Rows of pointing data
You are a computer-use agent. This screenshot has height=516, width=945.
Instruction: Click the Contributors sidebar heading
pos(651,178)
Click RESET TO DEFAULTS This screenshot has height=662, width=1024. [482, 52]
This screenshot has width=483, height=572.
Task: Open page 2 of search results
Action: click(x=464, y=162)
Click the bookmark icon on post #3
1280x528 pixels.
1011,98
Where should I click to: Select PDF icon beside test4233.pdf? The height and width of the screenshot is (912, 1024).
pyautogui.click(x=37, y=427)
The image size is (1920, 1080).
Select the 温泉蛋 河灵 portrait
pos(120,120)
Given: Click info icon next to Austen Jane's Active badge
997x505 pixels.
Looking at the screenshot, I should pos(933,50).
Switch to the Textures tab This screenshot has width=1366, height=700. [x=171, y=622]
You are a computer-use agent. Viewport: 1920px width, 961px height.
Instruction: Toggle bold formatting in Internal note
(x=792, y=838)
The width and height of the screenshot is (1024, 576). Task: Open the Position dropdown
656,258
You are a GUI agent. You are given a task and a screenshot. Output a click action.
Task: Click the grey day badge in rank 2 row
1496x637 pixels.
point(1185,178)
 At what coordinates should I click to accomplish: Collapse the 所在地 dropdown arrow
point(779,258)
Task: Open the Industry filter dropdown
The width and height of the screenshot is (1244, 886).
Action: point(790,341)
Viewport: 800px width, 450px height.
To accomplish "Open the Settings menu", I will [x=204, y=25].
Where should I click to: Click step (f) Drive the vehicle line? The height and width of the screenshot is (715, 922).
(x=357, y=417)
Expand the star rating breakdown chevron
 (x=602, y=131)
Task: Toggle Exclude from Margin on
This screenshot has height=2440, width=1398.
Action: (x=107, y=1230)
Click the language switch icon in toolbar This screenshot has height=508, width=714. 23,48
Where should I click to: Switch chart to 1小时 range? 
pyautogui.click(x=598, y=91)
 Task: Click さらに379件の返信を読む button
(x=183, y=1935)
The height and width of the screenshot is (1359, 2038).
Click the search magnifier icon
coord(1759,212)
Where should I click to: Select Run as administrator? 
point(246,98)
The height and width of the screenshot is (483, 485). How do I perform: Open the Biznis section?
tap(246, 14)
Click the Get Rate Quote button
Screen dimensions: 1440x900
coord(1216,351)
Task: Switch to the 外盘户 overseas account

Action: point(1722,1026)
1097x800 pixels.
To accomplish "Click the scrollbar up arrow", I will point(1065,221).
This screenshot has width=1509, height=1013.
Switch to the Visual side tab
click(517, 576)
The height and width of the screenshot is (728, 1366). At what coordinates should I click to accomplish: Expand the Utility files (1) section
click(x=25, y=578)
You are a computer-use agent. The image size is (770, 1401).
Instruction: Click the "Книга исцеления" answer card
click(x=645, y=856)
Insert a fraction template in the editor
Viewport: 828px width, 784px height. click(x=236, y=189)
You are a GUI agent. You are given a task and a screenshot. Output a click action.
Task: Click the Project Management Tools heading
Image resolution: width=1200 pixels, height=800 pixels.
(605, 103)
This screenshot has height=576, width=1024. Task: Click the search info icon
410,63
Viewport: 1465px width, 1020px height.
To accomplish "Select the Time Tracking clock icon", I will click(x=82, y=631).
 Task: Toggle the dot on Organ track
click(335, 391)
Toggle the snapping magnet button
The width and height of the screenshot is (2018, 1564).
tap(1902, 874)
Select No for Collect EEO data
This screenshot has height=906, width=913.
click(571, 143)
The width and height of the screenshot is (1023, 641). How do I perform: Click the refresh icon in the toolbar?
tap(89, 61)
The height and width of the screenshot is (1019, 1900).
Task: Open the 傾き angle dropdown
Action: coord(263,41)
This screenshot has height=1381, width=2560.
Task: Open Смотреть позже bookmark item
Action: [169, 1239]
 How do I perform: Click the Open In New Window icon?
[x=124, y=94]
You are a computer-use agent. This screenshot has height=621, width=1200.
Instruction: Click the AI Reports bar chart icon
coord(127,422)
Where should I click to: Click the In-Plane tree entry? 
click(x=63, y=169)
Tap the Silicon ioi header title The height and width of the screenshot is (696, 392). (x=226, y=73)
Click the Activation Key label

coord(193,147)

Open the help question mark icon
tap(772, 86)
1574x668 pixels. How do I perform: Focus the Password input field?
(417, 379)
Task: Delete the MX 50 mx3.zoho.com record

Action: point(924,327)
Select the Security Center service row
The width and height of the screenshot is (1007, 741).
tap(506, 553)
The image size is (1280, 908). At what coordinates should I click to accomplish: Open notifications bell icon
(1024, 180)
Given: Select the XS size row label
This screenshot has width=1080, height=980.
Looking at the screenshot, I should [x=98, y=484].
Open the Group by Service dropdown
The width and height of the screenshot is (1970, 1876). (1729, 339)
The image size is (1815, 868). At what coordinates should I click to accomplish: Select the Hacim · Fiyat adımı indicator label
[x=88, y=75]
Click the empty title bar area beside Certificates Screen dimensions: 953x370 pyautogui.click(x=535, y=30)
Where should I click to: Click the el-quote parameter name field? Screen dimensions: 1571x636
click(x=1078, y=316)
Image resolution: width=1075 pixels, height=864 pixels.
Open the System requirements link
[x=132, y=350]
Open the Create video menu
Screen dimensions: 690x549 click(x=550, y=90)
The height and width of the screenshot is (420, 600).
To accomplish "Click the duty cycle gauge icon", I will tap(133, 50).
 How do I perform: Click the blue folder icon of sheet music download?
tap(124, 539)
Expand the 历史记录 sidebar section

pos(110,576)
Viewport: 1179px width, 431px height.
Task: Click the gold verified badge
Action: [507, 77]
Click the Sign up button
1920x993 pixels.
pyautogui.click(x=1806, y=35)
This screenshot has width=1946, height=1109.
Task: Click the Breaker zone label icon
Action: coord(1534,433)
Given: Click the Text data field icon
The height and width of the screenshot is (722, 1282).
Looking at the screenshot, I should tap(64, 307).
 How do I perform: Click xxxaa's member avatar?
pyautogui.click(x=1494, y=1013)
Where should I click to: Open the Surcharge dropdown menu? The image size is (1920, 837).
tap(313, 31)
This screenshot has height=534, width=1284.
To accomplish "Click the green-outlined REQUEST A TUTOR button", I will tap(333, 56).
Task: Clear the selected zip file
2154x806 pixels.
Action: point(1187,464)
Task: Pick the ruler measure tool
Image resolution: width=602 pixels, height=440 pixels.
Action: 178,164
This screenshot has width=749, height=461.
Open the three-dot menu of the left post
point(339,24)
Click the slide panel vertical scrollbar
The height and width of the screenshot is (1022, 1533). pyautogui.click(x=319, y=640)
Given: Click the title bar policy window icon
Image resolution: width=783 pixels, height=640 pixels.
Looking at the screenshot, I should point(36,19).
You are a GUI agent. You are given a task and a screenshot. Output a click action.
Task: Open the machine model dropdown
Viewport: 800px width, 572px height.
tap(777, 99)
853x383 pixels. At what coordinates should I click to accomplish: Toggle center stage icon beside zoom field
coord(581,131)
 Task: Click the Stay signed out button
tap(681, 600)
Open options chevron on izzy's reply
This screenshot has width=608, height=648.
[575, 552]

- [What the task asks]: Put every line of the data above into a Markdown table with the columns Row and Entry. Number each line in Row, and leave out any blank lines.

- [Reply]:
| Row | Entry |
|---|---|
| 1 | You are a computer-use agent. This screenshot has height=516, width=945. |
| 2 | Instruction: Click the Contributors sidebar heading |
| 3 | pos(651,178) |
| 4 | Click RESET TO DEFAULTS This screenshot has height=662, width=1024. [482, 52] |
| 5 | This screenshot has width=483, height=572. |
| 6 | Task: Open page 2 of search results |
| 7 | Action: click(x=464, y=162) |
| 8 | Click the bookmark icon on post #3 |
| 9 | 1280x528 pixels. |
| 10 | 1011,98 |
| 11 | Where should I click to: Select PDF icon beside test4233.pdf? The height and width of the screenshot is (912, 1024). |
| 12 | pyautogui.click(x=37, y=427) |
| 13 | The image size is (1920, 1080). |
| 14 | Select the 温泉蛋 河灵 portrait |
| 15 | pos(120,120) |
| 16 | Given: Click info icon next to Austen Jane's Active badge |
| 17 | 997x505 pixels. |
| 18 | Looking at the screenshot, I should pos(933,50). |
| 19 | Switch to the Textures tab This screenshot has width=1366, height=700. [x=171, y=622] |
| 20 | You are a computer-use agent. Viewport: 1920px width, 961px height. |
| 21 | Instruction: Toggle bold formatting in Internal note |
| 22 | (x=792, y=838) |
| 23 | The width and height of the screenshot is (1024, 576). Task: Open the Position dropdown |
| 24 | 656,258 |
| 25 | You are a GUI agent. You are given a task and a screenshot. Output a click action. |
| 26 | Task: Click the grey day badge in rank 2 row |
| 27 | 1496x637 pixels. |
| 28 | point(1185,178) |
| 29 |  At what coordinates should I click to accomplish: Collapse the 所在地 dropdown arrow |
| 30 | point(779,258) |
| 31 | Task: Open the Industry filter dropdown |
| 32 | The width and height of the screenshot is (1244, 886). |
| 33 | Action: point(790,341) |
| 34 | Viewport: 800px width, 450px height. |
| 35 | To accomplish "Open the Settings menu", I will [x=204, y=25]. |
| 36 | Where should I click to: Click step (f) Drive the vehicle line? The height and width of the screenshot is (715, 922). |
| 37 | (x=357, y=417) |
| 38 | Expand the star rating breakdown chevron |
| 39 |  (x=602, y=131) |
| 40 | Task: Toggle Exclude from Margin on |
| 41 | This screenshot has height=2440, width=1398. |
| 42 | Action: (x=107, y=1230) |
| 43 | Click the language switch icon in toolbar This screenshot has height=508, width=714. 23,48 |
| 44 | Where should I click to: Switch chart to 1小时 range?  |
| 45 | pyautogui.click(x=598, y=91) |
| 46 |  Task: Click さらに379件の返信を読む button |
| 47 | (x=183, y=1935) |
| 48 | The height and width of the screenshot is (1359, 2038). |
| 49 | Click the search magnifier icon |
| 50 | coord(1759,212) |
| 51 | Where should I click to: Select Run as administrator?  |
| 52 | point(246,98) |
| 53 | The height and width of the screenshot is (483, 485). How do I perform: Open the Biznis section? |
| 54 | tap(246, 14) |
| 55 | Click the Get Rate Quote button |
| 56 | Screen dimensions: 1440x900 |
| 57 | coord(1216,351) |
| 58 | Task: Switch to the 外盘户 overseas account |
| 59 | Action: point(1722,1026) |
| 60 | 1097x800 pixels. |
| 61 | To accomplish "Click the scrollbar up arrow", I will point(1065,221). |
| 62 | This screenshot has width=1509, height=1013. |
| 63 | Switch to the Visual side tab |
| 64 | click(517, 576) |
| 65 | The height and width of the screenshot is (728, 1366). At what coordinates should I click to accomplish: Expand the Utility files (1) section |
| 66 | click(x=25, y=578) |
| 67 | You are a computer-use agent. The image size is (770, 1401). |
| 68 | Instruction: Click the "Книга исцеления" answer card |
| 69 | click(x=645, y=856) |
| 70 | Insert a fraction template in the editor |
| 71 | Viewport: 828px width, 784px height. click(x=236, y=189) |
| 72 | You are a GUI agent. You are given a task and a screenshot. Output a click action. |
| 73 | Task: Click the Project Management Tools heading |
| 74 | Image resolution: width=1200 pixels, height=800 pixels. |
| 75 | (605, 103) |
| 76 | This screenshot has height=576, width=1024. Task: Click the search info icon |
| 77 | 410,63 |
| 78 | Viewport: 1465px width, 1020px height. |
| 79 | To accomplish "Select the Time Tracking clock icon", I will click(x=82, y=631). |
| 80 |  Task: Toggle the dot on Organ track |
| 81 | click(335, 391) |
| 82 | Toggle the snapping magnet button |
| 83 | The width and height of the screenshot is (2018, 1564). |
| 84 | tap(1902, 874) |
| 85 | Select No for Collect EEO data |
| 86 | This screenshot has height=906, width=913. |
| 87 | click(571, 143) |
| 88 | The width and height of the screenshot is (1023, 641). How do I perform: Click the refresh icon in the toolbar? |
| 89 | tap(89, 61) |
| 90 | The height and width of the screenshot is (1019, 1900). |
| 91 | Task: Open the 傾き angle dropdown |
| 92 | Action: coord(263,41) |
| 93 | This screenshot has height=1381, width=2560. |
| 94 | Task: Open Смотреть позже bookmark item |
| 95 | Action: [169, 1239] |
| 96 |  How do I perform: Click the Open In New Window icon? |
| 97 | [x=124, y=94] |
| 98 | You are a computer-use agent. This screenshot has height=621, width=1200. |
| 99 | Instruction: Click the AI Reports bar chart icon |
| 100 | coord(127,422) |
| 101 | Where should I click to: Click the In-Plane tree entry?  |
| 102 | click(x=63, y=169) |
| 103 | Tap the Silicon ioi header title The height and width of the screenshot is (696, 392). (x=226, y=73) |
| 104 | Click the Activation Key label |
| 105 | coord(193,147) |
| 106 | Open the help question mark icon |
| 107 | tap(772, 86) |
| 108 | 1574x668 pixels. How do I perform: Focus the Password input field? |
| 109 | (417, 379) |
| 110 | Task: Delete the MX 50 mx3.zoho.com record |
| 111 | Action: point(924,327) |
| 112 | Select the Security Center service row |
| 113 | The width and height of the screenshot is (1007, 741). |
| 114 | tap(506, 553) |
| 115 | The image size is (1280, 908). At what coordinates should I click to accomplish: Open notifications bell icon |
| 116 | (1024, 180) |
| 117 | Given: Select the XS size row label |
| 118 | This screenshot has width=1080, height=980. |
| 119 | Looking at the screenshot, I should [x=98, y=484]. |
| 120 | Open the Group by Service dropdown |
| 121 | The width and height of the screenshot is (1970, 1876). (1729, 339) |
| 122 | The image size is (1815, 868). At what coordinates should I click to accomplish: Select the Hacim · Fiyat adımı indicator label |
| 123 | [x=88, y=75] |
| 124 | Click the empty title bar area beside Certificates Screen dimensions: 953x370 pyautogui.click(x=535, y=30) |
| 125 | Where should I click to: Click the el-quote parameter name field? Screen dimensions: 1571x636 |
| 126 | click(x=1078, y=316) |
| 127 | Image resolution: width=1075 pixels, height=864 pixels. |
| 128 | Open the System requirements link |
| 129 | [x=132, y=350] |
| 130 | Open the Create video menu |
| 131 | Screen dimensions: 690x549 click(x=550, y=90) |
| 132 | The height and width of the screenshot is (420, 600). |
| 133 | To accomplish "Click the duty cycle gauge icon", I will tap(133, 50). |
| 134 |  How do I perform: Click the blue folder icon of sheet music download? |
| 135 | tap(124, 539) |
| 136 | Expand the 历史记录 sidebar section |
| 137 | pos(110,576) |
| 138 | Viewport: 1179px width, 431px height. |
| 139 | Task: Click the gold verified badge |
| 140 | Action: [507, 77] |
| 141 | Click the Sign up button |
| 142 | 1920x993 pixels. |
| 143 | pyautogui.click(x=1806, y=35) |
| 144 | This screenshot has width=1946, height=1109. |
| 145 | Task: Click the Breaker zone label icon |
| 146 | Action: coord(1534,433) |
| 147 | Given: Click the Text data field icon |
| 148 | The height and width of the screenshot is (722, 1282). |
| 149 | Looking at the screenshot, I should tap(64, 307). |
| 150 |  How do I perform: Click xxxaa's member avatar? |
| 151 | pyautogui.click(x=1494, y=1013) |
| 152 | Where should I click to: Open the Surcharge dropdown menu? The image size is (1920, 837). |
| 153 | tap(313, 31) |
| 154 | This screenshot has height=534, width=1284. |
| 155 | To accomplish "Click the green-outlined REQUEST A TUTOR button", I will tap(333, 56). |
| 156 | Task: Clear the selected zip file |
| 157 | 2154x806 pixels. |
| 158 | Action: point(1187,464) |
| 159 | Task: Pick the ruler measure tool |
| 160 | Image resolution: width=602 pixels, height=440 pixels. |
| 161 | Action: 178,164 |
| 162 | This screenshot has width=749, height=461. |
| 163 | Open the three-dot menu of the left post |
| 164 | point(339,24) |
| 165 | Click the slide panel vertical scrollbar |
| 166 | The height and width of the screenshot is (1022, 1533). pyautogui.click(x=319, y=640) |
| 167 | Given: Click the title bar policy window icon |
| 168 | Image resolution: width=783 pixels, height=640 pixels. |
| 169 | Looking at the screenshot, I should point(36,19). |
| 170 | You are a GUI agent. You are given a task and a screenshot. Output a click action. |
| 171 | Task: Open the machine model dropdown |
| 172 | Viewport: 800px width, 572px height. |
| 173 | tap(777, 99) |
| 174 | 853x383 pixels. At what coordinates should I click to accomplish: Toggle center stage icon beside zoom field |
| 175 | coord(581,131) |
| 176 |  Task: Click the Stay signed out button |
| 177 | tap(681, 600) |
| 178 | Open options chevron on izzy's reply |
| 179 | This screenshot has width=608, height=648. |
| 180 | [575, 552] |